__What needs to be done__: Take every line of the material below that includes the string "will" and copy it out.

__Records for this exercise__:
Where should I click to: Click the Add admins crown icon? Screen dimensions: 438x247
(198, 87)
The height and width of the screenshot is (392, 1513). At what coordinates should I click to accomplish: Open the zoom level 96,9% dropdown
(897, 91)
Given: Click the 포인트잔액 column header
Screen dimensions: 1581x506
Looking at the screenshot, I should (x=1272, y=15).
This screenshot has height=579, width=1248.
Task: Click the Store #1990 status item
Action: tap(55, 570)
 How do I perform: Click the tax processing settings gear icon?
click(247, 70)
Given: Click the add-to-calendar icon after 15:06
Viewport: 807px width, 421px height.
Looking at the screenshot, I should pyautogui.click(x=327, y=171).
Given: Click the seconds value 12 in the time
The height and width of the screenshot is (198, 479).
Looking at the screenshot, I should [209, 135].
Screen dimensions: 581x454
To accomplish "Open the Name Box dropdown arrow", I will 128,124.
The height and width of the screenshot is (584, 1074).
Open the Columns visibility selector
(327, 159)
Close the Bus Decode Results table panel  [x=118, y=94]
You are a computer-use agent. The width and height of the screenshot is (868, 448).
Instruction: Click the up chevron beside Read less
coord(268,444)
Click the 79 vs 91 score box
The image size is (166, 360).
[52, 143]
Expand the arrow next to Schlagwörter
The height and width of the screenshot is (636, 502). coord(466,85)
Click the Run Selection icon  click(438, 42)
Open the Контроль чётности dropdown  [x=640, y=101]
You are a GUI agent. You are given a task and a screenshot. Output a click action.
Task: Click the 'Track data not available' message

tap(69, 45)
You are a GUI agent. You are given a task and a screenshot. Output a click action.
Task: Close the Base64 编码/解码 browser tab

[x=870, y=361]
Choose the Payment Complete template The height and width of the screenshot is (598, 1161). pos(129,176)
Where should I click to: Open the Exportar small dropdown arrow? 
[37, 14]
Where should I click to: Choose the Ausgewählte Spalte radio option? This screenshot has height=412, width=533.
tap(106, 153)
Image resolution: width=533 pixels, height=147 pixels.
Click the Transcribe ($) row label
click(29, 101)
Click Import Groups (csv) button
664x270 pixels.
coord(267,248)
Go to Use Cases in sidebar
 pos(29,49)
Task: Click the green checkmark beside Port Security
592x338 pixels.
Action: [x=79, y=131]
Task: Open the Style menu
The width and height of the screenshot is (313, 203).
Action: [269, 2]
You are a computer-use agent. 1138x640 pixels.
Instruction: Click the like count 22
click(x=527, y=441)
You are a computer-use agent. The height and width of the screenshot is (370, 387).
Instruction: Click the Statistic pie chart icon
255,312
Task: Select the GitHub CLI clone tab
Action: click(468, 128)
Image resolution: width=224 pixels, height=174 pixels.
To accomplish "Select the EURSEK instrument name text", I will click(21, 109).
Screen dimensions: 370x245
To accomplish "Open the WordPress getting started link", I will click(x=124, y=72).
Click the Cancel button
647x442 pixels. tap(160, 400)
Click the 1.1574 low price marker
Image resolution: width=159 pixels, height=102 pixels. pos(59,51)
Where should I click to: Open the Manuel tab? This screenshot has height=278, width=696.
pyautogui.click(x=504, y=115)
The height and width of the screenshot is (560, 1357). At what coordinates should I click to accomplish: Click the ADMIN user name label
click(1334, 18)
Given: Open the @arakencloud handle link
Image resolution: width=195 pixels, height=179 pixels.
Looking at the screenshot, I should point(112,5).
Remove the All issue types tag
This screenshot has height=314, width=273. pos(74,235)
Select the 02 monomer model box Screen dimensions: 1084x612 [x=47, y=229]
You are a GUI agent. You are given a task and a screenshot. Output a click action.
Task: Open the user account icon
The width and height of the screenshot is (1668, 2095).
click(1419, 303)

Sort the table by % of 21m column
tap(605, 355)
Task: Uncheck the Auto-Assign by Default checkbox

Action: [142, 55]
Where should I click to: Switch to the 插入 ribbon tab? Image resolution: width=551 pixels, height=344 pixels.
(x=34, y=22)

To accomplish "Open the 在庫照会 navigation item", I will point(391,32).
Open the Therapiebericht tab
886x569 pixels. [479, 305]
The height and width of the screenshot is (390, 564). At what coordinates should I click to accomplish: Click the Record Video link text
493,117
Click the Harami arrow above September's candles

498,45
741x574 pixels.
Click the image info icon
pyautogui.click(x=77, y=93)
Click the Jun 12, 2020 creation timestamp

__Output__:
To accomplish "Open the Name Box dropdown arrow", I will 128,124.
To accomplish "Select the EURSEK instrument name text", I will click(21, 109).
To accomplish "Open the WordPress getting started link", I will click(x=124, y=72).
To accomplish "Open the 在庫照会 navigation item", I will point(391,32).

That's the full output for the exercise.